KEY POINTS

• To reduce the morbidity and mortality rates of treatment with endotracheal intubation, noninvasive positive pressure ventilation (NIPPV) was developed in the late 1980s as an alternative to endotracheal intubation. Since then, many studies have compared the efficacy of NIPPV to conventional medical therapies for all causes of acute respiratory failure (ARF).

• During NIPPV, a mask attached to a ventilator machine is placed over the patient's mouth and/or nose to deliver positive pressure to the patient's airway. The provider should titrate NIPPV to meet the desired physiologic end points.

• Randomized controlled trials have shown that this treatment improves patient outcomes with ARF secondary to COPD exacerbations with hypercapnia, CPE, and asthma exacerbations.

• Patients with other forms of ARF, such as nosocomial pneumonia, ARDS, and aspiration pneumonitis, have not shown a decrease in morbidity and mortality with the use of NIPPV but have shown a decrease in the need for endotracheal intubation. 

• Studies are ongoing to answer other questions related to NIPPV use in patients with forms of ARF as well as to investigate using NIPPV as a bridge to extubation.


Acute respiratory failure (ARF) is one of the most common diagnoses in adults admitted to an ICU. In one study, Vincent and colleagues found that 32% of patients had ARF on admission to the ICU and another 24% developed the condition during their stay.1 Patients with ARF often require endotracheal intubation and mechanical ventilation.
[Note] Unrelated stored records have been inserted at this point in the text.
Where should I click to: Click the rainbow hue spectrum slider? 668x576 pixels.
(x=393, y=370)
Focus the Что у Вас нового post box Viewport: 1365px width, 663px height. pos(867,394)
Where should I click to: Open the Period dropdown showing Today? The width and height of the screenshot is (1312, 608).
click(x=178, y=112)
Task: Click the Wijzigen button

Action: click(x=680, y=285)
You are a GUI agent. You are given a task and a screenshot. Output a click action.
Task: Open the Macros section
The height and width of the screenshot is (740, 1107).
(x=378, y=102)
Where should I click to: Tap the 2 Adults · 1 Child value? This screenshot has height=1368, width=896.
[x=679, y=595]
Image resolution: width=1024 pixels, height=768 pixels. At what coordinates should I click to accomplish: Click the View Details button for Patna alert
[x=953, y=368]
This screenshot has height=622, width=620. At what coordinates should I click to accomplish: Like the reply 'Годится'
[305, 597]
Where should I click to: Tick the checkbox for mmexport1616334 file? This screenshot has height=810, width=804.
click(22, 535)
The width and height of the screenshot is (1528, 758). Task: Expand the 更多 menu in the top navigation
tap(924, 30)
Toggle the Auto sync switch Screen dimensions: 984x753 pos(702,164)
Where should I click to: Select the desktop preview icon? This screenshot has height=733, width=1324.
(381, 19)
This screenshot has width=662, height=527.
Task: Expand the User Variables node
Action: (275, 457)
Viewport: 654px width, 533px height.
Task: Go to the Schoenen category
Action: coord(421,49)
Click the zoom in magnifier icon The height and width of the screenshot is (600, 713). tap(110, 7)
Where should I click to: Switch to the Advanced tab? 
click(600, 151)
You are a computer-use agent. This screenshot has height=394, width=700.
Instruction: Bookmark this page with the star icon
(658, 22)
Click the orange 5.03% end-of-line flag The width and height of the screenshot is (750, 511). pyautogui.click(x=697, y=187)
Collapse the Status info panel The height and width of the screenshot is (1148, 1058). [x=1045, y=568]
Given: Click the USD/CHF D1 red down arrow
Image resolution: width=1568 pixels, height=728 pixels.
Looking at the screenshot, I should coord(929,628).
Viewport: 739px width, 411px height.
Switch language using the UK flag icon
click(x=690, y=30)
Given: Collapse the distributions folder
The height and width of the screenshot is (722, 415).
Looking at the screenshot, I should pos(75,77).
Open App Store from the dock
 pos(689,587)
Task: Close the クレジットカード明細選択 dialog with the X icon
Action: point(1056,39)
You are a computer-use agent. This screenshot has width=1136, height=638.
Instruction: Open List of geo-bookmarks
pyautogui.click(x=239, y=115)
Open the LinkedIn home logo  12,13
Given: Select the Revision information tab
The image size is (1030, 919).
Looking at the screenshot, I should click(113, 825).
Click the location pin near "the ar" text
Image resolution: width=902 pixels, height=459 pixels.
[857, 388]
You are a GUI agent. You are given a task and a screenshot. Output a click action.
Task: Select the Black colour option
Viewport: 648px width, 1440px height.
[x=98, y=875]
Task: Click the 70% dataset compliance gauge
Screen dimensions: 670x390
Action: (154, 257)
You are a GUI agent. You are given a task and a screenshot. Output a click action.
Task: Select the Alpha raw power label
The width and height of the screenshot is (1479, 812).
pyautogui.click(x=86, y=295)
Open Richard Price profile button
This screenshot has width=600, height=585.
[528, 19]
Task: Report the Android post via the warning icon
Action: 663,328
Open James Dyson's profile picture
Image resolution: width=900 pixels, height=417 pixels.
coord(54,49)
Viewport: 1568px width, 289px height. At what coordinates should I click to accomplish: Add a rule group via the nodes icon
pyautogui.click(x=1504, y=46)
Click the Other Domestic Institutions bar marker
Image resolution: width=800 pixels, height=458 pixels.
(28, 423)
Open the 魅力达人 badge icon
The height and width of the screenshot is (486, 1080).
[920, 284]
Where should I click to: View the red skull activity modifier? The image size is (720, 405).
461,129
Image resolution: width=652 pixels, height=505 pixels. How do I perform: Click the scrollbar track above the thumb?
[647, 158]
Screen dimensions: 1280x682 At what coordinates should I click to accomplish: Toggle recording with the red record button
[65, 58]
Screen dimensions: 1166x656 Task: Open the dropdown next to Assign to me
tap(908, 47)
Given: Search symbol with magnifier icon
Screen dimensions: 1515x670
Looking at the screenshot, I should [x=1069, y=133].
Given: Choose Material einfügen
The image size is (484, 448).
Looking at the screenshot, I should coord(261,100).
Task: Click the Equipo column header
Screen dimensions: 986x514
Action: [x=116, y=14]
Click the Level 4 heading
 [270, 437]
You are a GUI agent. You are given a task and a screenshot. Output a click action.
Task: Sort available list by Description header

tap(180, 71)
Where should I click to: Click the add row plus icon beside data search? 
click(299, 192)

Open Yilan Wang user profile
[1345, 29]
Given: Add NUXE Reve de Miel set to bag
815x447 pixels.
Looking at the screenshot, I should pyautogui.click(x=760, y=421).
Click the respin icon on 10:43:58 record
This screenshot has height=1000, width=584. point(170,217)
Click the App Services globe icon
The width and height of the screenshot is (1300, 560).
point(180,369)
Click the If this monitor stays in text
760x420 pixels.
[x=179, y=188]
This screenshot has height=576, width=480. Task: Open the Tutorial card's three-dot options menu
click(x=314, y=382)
The complications of these procedures in combination with risks associated with the underlying disease process lead to high morbidity and mortality rates in this patient population. In critically ill patients with ARF, the mortality rate is between 40% and 65%.1 Complications of endotracheal intubation and mechanical ventilation include dental damage, oropharyngeal damage, corneal abrasions, vocal cord damage, tracheal damage, pneumothorax, pulmonary aspiration, ventilator-associated pneumonia, alveolar damage, and bronchospasm, among others. 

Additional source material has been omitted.